- Fed hawks squawk, but doves carry the tune
- The return of the JPY funded carry trade?
- What happens once the ECB bites the bullet?
- RBA likely to remain on hold
- Key data and events to watch in the week ahead
Fed hawks squawk, but doves carry the tune
A number of Fed speakers offered quite hawkish comments in speeches late in the past week. Minneapolis Fed’s Kocherlakota, Phila.’s Plosser, KC’s Hoenig, Dallas ’s Fisher, and Richmond ’s Lacker all suggested the economy was strong enough, and inflation threatening enough, that extraordinary accommodation should be removed. Kocherlakota went so far as to suggest rates should be ¾% higher. Importantly, only Kocherlakota and Plosser are 2011 FOMC voting members, and even more importantly, they’re all known hawks, so such comments deserve to be discounted, especially with unemployment still at 8.8% (and U6 underemployment at 15.7%). NY Fed pres. Dudley countered with a distinctly cautious view of the recovery and indicated in no uncertain terms QE would be completed on schedule and that it’s too soon to consider tightening measures. The NY Fed president is the second among equals on the FOMC as vice chairman (the chairman is first, of course), and his comments reversed earlier market moves based on the hawks and better (but far from great) US employment data. US Treasury yields turned negative and may be signaling a near-term peak. The USD reversed its post-NFP rally, and is also showing signs of having topped out.

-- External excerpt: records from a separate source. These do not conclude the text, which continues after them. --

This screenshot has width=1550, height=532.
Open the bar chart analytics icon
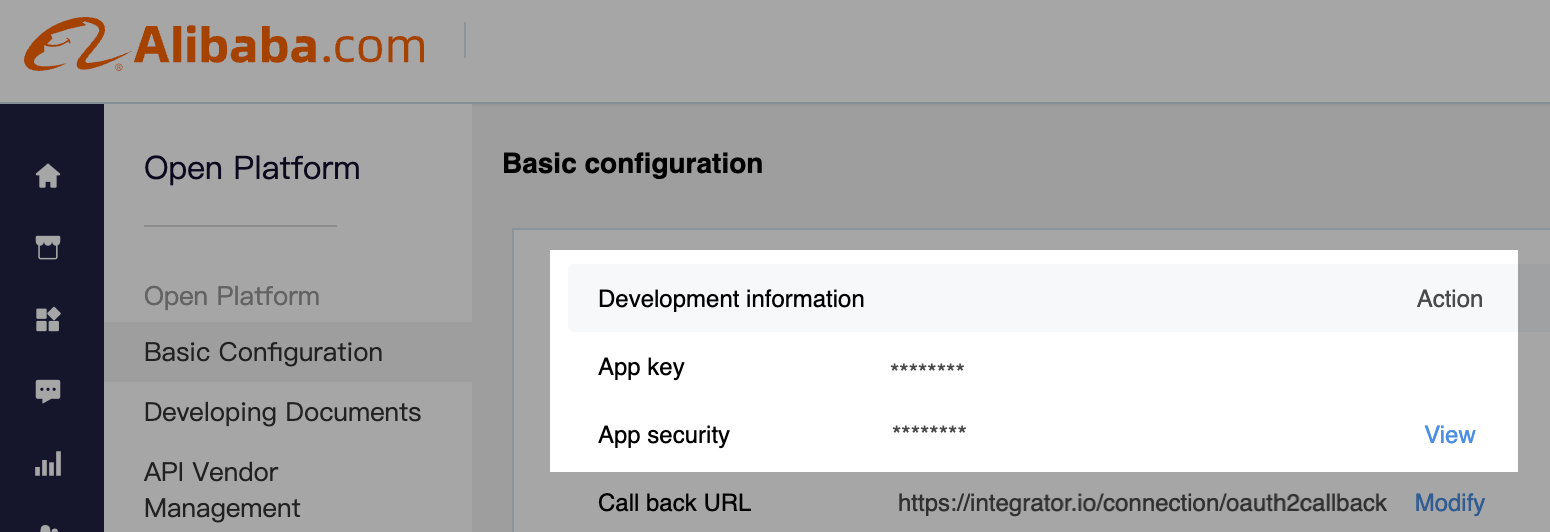[x=48, y=463]
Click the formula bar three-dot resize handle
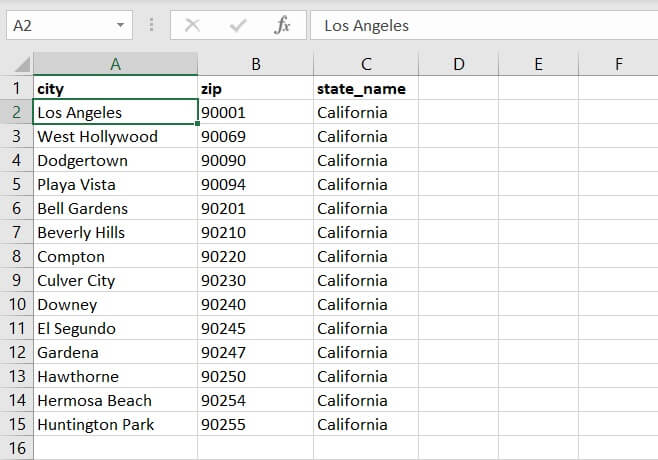 click(x=151, y=26)
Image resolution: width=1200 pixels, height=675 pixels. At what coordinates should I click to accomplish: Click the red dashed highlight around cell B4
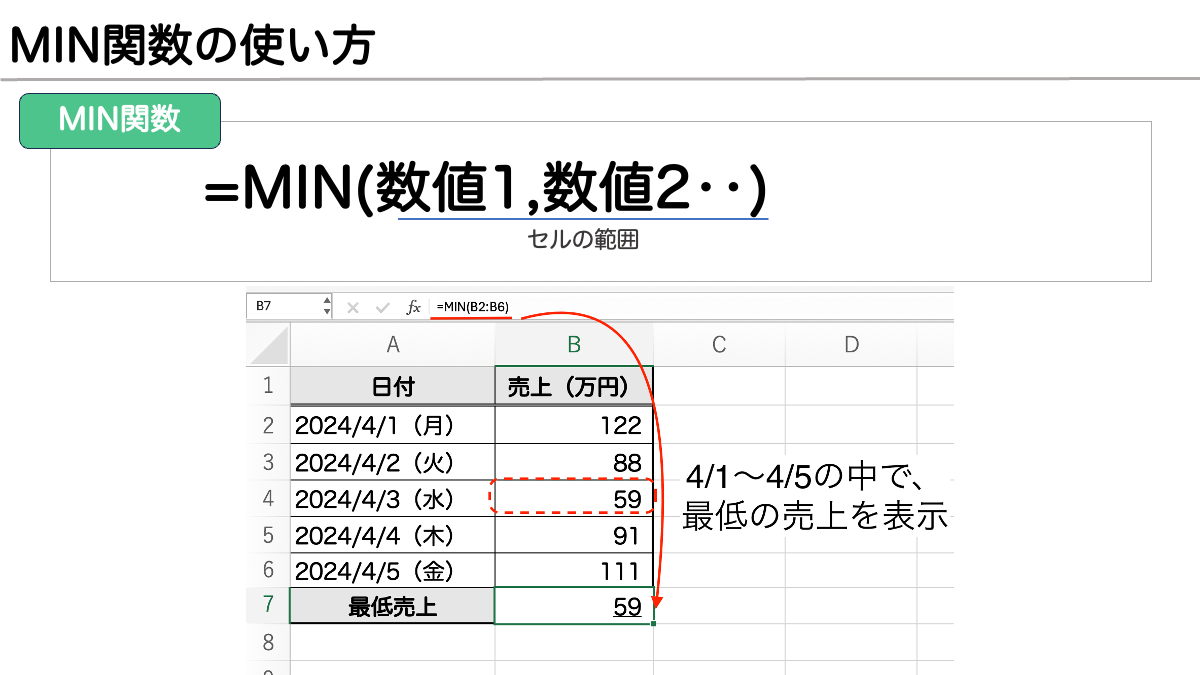573,497
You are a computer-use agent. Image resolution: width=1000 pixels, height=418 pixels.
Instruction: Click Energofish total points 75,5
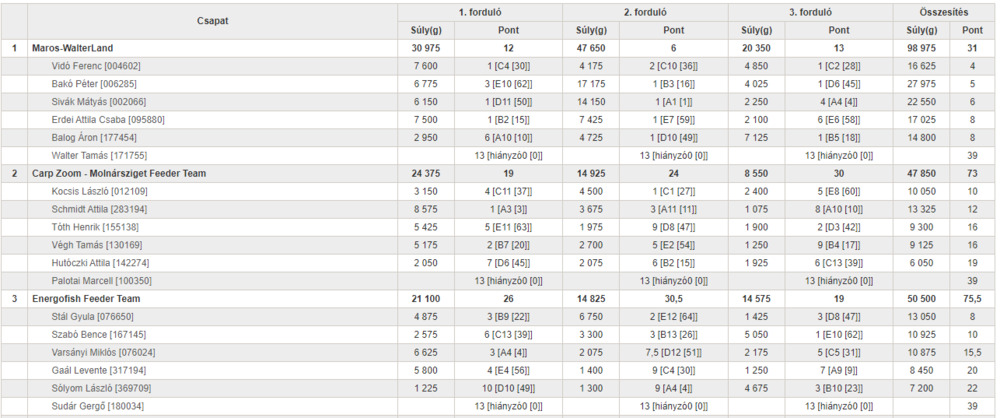tap(973, 299)
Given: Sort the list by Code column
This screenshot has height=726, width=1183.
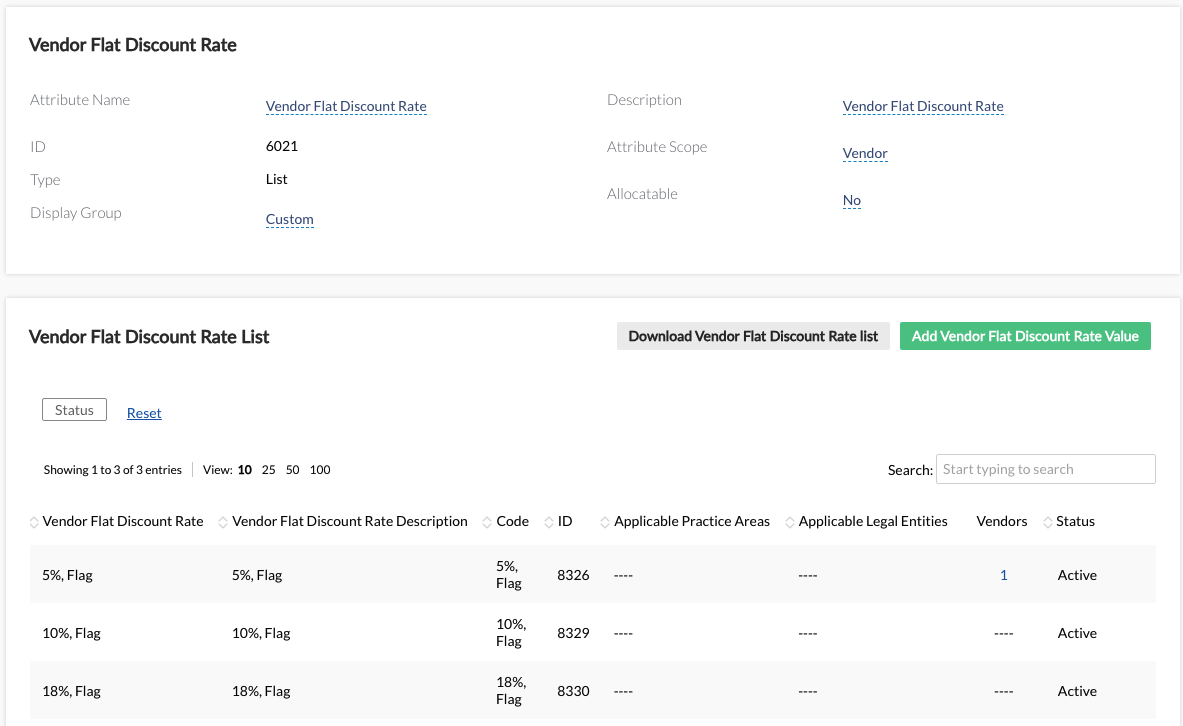Looking at the screenshot, I should tap(488, 522).
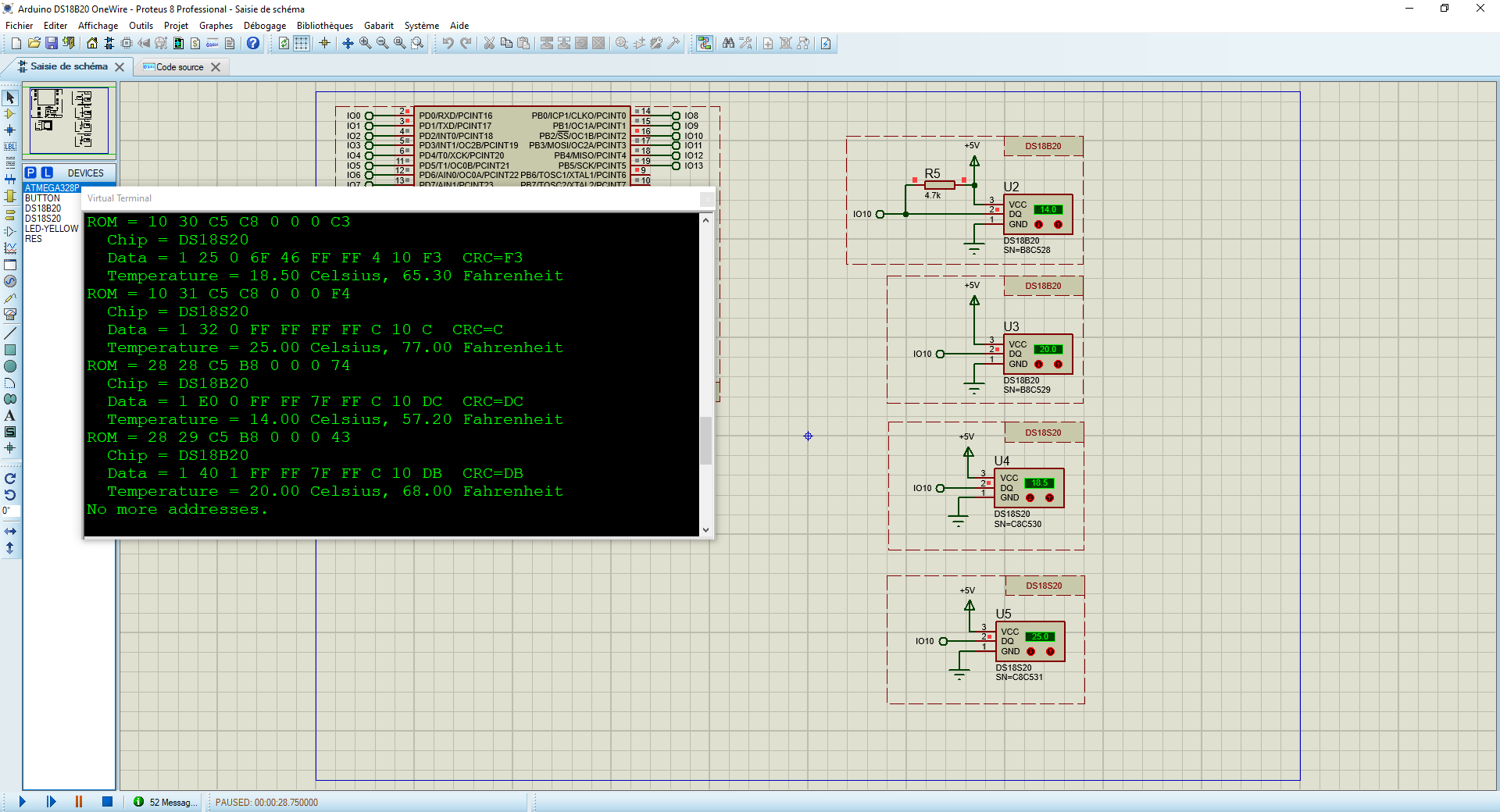
Task: Open the Bibliothèques menu
Action: click(324, 26)
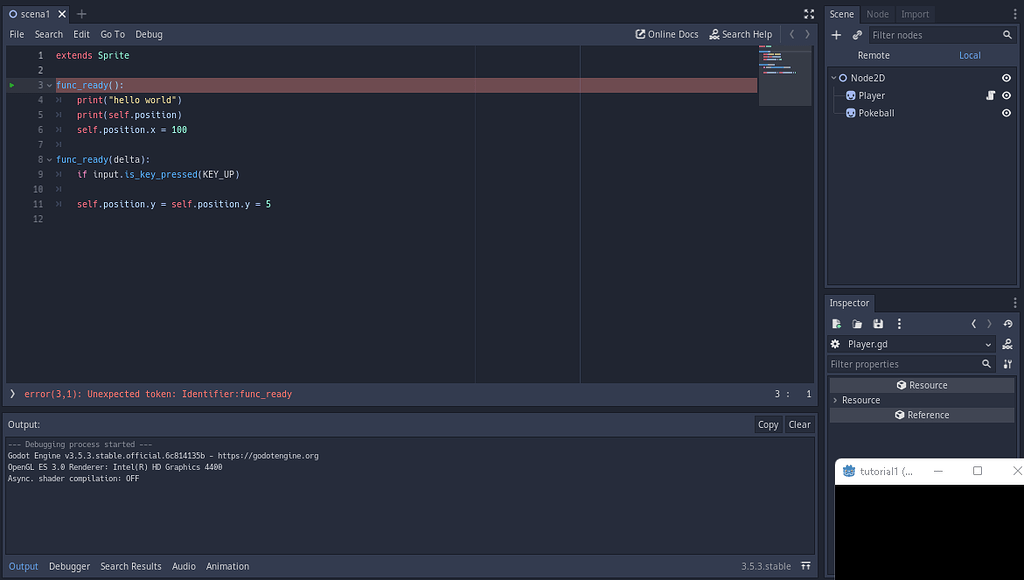This screenshot has width=1024, height=580.
Task: Open Inspector history with the clock icon
Action: [1008, 323]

While we expect future Fed comments to develop along similar lines, we think the Fed will ultimately remain on hold for quite some time, likely into 2012, after wrapping up QE2 on schedule. This is likely to keep the USD biased to the downside in the meantime and makes us cautious about further gains in USD/JPY (see below). However, this is not to say that JPY-crosses may not see further gains. Instead of rallying further on a higher USD/JPY, they could see higher on a steady USD/JPY and higher EUR, AUD, CAD, and NZD against the USD. Which brings us back to the question of why is risk rallying so strongly in a still highly uncertain environment? In fact, key risk markets like stocks have only returned to prior highs, so JPY-crosses stand out as a potential overshoot at this point, rather than a leading indicator. Below we suggest JPY-cross strength is mostly due to positioning, which also makes us cautious on further gains. Still, we will look to use remaining USD strength against all but the JPY as a selling opportunity while the following support levels hold on a daily closing basis: EUR/USD 1.4000; AUD/USD 1.0150; USD/CAD (resistance) 0.9850; NZD/USD 0.7550. Fed chairman Bernanke speaks on financial stability on Monday evening ET, but there will Q&A and we’re sure he’ll get a chance to weigh in on the outlook.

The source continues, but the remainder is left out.